2. The method for rapid in vitro propagation of Camellia oleifera stem segments according to claim 1, characterized in that, In step S2, the proliferation medium consists of 1.0 mg / L 6-BA and 0.2 mg / L IBA added to 1.5 g / L Hyponex basal medium.

3. A method for rapid in vitro propagation of Camellia oleifera stem segments according to claim 1 or 2, characterized in that, The Hyponex basal medium specifically comprises N, P, and K in a 7:6:19 ratio.

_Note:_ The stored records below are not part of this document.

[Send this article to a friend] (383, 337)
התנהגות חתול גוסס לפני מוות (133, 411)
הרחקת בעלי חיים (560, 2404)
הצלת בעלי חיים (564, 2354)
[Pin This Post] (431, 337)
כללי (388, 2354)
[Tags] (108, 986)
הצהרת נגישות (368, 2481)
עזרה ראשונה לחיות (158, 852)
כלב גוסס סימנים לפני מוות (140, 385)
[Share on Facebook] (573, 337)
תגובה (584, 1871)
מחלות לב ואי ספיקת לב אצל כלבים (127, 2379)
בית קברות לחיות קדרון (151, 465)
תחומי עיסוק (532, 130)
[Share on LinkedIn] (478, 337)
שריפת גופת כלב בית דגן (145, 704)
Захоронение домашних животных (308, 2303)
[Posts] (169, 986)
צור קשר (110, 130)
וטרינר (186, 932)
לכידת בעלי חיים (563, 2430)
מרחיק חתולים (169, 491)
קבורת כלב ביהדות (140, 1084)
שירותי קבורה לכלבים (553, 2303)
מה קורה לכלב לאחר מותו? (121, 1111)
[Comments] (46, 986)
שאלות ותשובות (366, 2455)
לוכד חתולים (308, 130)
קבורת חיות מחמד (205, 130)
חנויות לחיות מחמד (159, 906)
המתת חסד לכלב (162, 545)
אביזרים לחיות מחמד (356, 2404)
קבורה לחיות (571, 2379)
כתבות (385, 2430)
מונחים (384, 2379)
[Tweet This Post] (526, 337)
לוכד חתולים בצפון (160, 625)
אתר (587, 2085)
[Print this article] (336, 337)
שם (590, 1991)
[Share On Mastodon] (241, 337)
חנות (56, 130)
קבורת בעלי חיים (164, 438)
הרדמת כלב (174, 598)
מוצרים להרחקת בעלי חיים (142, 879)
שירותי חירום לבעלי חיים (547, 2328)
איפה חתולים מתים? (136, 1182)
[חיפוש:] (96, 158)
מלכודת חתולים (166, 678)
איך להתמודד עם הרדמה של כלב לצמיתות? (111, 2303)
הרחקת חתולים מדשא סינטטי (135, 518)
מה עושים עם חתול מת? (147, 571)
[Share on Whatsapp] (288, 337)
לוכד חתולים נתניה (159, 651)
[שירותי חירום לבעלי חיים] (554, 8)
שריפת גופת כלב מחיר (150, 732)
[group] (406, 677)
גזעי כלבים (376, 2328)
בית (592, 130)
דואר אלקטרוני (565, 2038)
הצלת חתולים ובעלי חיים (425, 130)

4. The method for rapid in vitro propagation of Camellia oleifera stem segments according to claim 1, characterized in that, In step S3, the substrate bag comprises 60-70 wt% carbonaceous soil, 8-12 wt% perlite, 8-12 wt% coconut coir, 8-12 wt% rice husk, and 3-7 wt% wood ash.

5. The method for rapid in vitro propagation of Camellia oleifera stem segments according to claim 1, characterized in that, The conditions for the cultivation process in steps S1-S3 are: pH 5.6-5.8 and cultivation temperature 23±2 ℃.

6. The method for rapid in vitro propagation of Camellia oleifera stem segments according to claim 1, characterized in that, The light conditions during the cultivation process in steps S1-S3 are as follows: light intensity of 2200-2700 lx and light duration of 12-18 h / d.

7. The method for rapid in vitro propagation of Camellia oleifera stem segments according to claim 1, characterized in that, The initiation medium, proliferation medium, and rooting pretreatment medium also contain 28-32 g / L sucrose and 6-8 g / L carrageenan.